Apple and Sultana Muffins

Prep time: 15 minutes
Cooking time: 20 minutes
Makes 12 muffins

125g butter, softened
125g caster sugar
1 egg
200ml milk
Quarter tsp salt
225g plain flour
1 tbsp baking powder
Half tsp ground ginger
1 tsp ground cinnamon
150g dessert apples, peeled and grated
75g sultanas
A little Demerara sugar 


  1. Preheat the oven to 180 C Fan / 200 C / Gas 6. Line a 12 hole muffin tin with paper cases.
  2. Measure all of the ingredients into a free standing mixer and whisk until combined.
  3. Spoon into the cases. Sprinkle evenly with Demerara sugar.
  4. Bake for about 20 to 22 minutes until well risen and lightly golden.
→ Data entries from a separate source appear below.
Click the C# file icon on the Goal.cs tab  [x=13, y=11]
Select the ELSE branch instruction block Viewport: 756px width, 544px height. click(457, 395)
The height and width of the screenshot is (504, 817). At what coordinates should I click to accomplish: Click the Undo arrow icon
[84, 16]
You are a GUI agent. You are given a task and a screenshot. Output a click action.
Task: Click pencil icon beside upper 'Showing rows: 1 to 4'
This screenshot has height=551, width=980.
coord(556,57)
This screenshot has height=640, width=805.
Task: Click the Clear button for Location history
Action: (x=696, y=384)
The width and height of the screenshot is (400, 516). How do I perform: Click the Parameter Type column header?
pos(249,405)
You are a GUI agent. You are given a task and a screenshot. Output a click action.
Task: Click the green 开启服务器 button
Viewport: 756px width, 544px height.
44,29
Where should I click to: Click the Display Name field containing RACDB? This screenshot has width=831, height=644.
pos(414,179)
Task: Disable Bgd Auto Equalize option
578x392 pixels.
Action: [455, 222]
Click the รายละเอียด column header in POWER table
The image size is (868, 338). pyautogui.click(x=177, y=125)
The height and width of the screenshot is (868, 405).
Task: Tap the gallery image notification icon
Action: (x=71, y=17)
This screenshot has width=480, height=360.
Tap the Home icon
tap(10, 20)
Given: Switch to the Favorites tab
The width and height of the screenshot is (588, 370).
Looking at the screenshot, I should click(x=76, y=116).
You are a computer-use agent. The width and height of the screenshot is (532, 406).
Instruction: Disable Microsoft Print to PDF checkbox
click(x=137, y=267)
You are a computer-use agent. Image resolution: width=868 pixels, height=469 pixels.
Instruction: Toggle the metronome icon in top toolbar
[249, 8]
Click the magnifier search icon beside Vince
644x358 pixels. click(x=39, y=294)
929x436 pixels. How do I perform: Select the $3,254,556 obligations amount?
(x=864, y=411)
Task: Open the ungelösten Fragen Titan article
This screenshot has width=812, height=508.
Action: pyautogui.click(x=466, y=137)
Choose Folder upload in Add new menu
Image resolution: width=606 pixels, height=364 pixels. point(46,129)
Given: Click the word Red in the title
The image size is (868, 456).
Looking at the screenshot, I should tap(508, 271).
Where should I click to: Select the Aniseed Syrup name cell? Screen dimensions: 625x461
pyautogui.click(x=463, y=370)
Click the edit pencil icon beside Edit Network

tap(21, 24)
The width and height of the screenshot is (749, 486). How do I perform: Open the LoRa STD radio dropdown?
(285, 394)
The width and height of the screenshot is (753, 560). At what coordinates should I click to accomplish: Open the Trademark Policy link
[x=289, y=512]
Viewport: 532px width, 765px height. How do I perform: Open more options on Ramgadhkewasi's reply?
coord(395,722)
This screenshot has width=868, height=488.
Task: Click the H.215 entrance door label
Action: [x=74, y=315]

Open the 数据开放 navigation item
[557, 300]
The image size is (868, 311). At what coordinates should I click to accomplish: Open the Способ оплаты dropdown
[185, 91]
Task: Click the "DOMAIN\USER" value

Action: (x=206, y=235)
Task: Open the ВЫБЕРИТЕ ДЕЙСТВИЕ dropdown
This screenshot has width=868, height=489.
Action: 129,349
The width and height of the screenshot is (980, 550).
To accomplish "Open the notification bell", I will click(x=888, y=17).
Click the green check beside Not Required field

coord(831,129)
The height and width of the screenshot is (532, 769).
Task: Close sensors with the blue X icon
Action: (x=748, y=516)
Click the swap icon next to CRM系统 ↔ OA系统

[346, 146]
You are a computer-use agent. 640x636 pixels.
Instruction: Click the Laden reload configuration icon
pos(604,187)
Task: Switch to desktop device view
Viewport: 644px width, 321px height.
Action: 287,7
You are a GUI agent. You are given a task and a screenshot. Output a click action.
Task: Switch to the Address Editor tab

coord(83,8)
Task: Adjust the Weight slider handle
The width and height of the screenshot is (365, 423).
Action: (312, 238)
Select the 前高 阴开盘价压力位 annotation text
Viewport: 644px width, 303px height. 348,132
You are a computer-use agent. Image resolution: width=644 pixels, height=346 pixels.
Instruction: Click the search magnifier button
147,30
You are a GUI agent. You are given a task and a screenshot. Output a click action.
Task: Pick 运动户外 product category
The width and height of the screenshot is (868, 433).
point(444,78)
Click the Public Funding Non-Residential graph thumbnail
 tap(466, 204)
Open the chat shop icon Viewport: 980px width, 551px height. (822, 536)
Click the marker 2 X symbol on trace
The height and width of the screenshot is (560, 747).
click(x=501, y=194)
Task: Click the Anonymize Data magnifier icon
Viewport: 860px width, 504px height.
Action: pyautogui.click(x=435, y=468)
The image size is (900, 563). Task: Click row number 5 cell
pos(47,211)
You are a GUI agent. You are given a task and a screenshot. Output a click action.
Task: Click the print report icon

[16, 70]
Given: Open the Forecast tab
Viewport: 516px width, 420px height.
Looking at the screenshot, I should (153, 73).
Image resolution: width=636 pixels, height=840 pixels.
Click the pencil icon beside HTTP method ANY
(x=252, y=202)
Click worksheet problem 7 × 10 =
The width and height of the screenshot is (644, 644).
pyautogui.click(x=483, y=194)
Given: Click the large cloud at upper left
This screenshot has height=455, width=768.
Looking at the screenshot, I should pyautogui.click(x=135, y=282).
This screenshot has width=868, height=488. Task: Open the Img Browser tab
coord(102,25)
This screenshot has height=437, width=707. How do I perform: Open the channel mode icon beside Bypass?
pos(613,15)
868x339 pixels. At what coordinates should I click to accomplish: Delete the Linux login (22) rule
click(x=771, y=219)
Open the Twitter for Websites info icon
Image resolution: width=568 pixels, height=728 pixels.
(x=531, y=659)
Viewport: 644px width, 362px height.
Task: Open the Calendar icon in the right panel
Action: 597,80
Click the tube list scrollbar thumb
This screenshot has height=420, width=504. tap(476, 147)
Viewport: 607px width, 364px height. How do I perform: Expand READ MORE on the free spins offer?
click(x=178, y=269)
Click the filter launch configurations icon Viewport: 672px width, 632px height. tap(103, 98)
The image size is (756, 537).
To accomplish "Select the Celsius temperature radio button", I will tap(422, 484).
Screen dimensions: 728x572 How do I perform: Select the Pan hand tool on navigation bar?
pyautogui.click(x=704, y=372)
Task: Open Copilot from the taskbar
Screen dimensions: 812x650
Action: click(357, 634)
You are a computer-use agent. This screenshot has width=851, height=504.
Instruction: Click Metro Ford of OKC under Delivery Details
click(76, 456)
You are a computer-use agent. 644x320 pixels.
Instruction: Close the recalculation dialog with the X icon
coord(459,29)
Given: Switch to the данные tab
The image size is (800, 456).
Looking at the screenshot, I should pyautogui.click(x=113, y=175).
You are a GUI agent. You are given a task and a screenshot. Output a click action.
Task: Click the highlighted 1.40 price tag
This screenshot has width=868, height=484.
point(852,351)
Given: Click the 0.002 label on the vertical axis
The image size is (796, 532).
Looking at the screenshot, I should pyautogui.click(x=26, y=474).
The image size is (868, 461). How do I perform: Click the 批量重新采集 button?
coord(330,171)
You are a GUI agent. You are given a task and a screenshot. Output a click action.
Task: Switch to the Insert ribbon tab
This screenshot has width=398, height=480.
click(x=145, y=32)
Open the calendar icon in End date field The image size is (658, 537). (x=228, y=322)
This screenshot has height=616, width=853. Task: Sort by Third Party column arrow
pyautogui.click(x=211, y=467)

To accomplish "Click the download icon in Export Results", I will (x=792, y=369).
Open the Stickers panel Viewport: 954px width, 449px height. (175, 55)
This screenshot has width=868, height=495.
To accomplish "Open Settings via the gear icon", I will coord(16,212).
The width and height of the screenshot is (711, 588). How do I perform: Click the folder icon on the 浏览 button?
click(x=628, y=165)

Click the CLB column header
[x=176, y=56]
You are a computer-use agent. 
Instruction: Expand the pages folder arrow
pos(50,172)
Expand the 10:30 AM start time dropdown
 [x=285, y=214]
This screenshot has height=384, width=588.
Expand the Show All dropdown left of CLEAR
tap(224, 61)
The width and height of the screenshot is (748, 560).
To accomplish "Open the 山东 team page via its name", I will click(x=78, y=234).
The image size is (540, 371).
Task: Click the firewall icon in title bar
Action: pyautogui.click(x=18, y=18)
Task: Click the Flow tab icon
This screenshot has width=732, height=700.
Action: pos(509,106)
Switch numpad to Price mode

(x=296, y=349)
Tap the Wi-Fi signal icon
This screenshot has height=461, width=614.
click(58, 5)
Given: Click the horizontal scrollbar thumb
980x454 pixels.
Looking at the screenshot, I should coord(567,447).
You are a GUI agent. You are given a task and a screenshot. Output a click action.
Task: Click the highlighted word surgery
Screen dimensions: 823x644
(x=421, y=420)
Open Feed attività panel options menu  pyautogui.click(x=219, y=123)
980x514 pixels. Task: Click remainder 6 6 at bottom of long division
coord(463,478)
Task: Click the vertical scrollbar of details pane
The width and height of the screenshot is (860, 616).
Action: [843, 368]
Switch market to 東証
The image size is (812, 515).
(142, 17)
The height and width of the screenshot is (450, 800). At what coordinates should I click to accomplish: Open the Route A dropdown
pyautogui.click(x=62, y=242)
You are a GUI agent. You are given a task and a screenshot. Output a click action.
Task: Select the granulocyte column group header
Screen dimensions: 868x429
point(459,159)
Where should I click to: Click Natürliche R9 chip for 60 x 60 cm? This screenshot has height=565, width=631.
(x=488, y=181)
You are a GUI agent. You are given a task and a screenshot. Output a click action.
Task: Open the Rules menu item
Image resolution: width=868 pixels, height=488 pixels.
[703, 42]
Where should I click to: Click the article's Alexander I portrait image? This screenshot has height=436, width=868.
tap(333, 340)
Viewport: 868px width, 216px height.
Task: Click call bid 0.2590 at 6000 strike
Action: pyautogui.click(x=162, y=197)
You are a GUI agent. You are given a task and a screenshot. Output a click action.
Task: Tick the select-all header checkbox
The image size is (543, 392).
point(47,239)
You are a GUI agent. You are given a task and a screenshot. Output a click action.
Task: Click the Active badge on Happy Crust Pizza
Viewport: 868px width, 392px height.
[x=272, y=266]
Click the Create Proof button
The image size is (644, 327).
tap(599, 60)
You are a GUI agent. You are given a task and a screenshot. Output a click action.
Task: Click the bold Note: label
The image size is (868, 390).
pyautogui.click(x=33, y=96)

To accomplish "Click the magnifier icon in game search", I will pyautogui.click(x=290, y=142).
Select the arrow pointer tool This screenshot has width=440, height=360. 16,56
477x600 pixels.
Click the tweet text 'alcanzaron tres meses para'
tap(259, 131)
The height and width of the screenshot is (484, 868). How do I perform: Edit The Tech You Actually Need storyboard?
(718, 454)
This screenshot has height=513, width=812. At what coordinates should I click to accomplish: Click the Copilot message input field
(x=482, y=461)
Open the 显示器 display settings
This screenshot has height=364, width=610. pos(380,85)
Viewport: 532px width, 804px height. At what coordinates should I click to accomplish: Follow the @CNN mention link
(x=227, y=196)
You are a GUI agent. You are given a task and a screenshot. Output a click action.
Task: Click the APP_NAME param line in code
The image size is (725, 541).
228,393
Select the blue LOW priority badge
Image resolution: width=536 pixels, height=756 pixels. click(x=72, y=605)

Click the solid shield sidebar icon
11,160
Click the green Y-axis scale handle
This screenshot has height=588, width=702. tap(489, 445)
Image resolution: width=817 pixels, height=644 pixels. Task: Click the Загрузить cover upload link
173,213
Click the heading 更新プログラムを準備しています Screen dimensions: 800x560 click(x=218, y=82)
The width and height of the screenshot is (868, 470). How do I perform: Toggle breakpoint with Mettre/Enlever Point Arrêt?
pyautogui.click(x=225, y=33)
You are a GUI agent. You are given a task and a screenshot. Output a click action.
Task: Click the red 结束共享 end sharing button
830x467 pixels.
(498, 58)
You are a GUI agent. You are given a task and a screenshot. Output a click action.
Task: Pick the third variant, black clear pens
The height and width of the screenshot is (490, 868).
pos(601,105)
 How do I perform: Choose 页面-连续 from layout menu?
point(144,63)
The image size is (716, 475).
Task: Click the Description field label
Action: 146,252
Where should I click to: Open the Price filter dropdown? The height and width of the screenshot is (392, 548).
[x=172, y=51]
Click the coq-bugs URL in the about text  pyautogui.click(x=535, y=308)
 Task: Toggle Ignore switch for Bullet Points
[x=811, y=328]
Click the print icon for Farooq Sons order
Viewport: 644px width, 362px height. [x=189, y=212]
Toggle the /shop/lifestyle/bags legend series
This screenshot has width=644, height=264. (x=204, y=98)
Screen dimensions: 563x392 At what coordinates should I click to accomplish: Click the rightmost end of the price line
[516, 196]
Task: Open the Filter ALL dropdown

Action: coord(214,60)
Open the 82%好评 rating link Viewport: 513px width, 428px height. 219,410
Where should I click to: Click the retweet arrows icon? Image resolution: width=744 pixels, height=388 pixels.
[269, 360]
Power-Packed Oat Bars with Cranberries, Apricots and Pumpkin Seeds

Prep time: 10 minutes
Cooking time: 20-25 minutes
Makes 12 bars

80g butter
80g brown sugar
60g golden syrup
1⁄2 teaspoon salt
130g porridge oats
35g dried apple, chopped
35g dried apricots, chopped
25g dried cranberries
25g pumpkin seeds
2 tablespoons sunflower seeds
25g desiccated coconut


  1. Line and grease a 20 cm (8 in) square baking tin. Preheat the oven to 180°C/350°F/Gas 4.
  2. In a saucepan, melt together the butter, sugar, golden syrup and salt. Mix all the dry ingredients together in a bowl and stir in the butter and syrup mixture.
  3. Spoon the mixture into the tin and press down with a potato masher to level the surface. Bake for 18–20 minutes.
  4. Cut into bars before serving and store in the fridge.


Chinese Chicken with Rice

Prep time: 10 minutes
Cooking time: 20 minutes
Makes 4 portions

175g long grain rice
50g frozen peas
1 tbsp olive oil
140g onion, finely chopped
80g red pepper, diced
1 tsp garlic purée
150g chicken breast, diced
50g tinned sweet corn

2 tsp hoisin sauce
1 tsp ketchup
2 tsp soy sauce
1 tsp honey
100 ml chicken stock
2 eggs, lightly beaten
A little salt
1½ tsp sunflower oil


  1. Cook the rice in boiling water according to the packet instructions. Add the peas 4 minutes before the end of the cooking time. Drain well.
  2. Heat the oil in a frying pan. Add the onion and fry for 3 minutes. Add the pepper and garlic and fry for 5 minutes until soft. Add the chicken and fry until just cooked. Add the rice, peas and sweet corn. Mix all of the sauce ingredients together. Pour over the rice and fry for one minute.
  3. Season the eggs with a little salt. Heat the oil in a frying pan. Make a thin omelette by pouring into the pan and then swirl the egg around the base and cook for 2 to 3 minutes until just set. Turn out onto a board and cut into thin strips.
  4. Add the strips of egg to the rice and serve.


Vegetable Pad Thai

Preparation 10 minutes
Cooking 15 minutes
Makes 4 portions

175g medium rice noodles
75g broccoli florets
2 tbsp sesame oil
2 shallots or 1 onion, sliced
1/2 red pepper, thinly sliced
1 carrot, peeled and sliced into thin strips
1 clove garlic, crushed

2 tbsp soy sauce
1 tbsp sweet chilli sauce
1 tbsp fish sauce
1 tbsp brown sugar


  1. Cook the noodles in boiling salted water. Add the broccoli for 3 minutes before the end of the cooking time.
  2. Drain and refresh in cold water.
  3. Heat the oil. Add the shallots or onion, pepper, carrot and garlic and fry for 5 minutes.
  4. Add the noodles and broccoli and sauce ingredients. Toss together over the heat until heated through.
  5. Season to taste.

Explore a world of flavour with Annabel’s Organic Stage 1 Baby Purees and Sauces, inspired by her home-cooked recipes. If you’re looking for snacks too, why not check out Annabel’s wholesome Disney range complete with tasty rice cakes, raisins, breadsticks and biscotti biscuits? Both ranges are available in Spinneys, Waitrose and Carrefour.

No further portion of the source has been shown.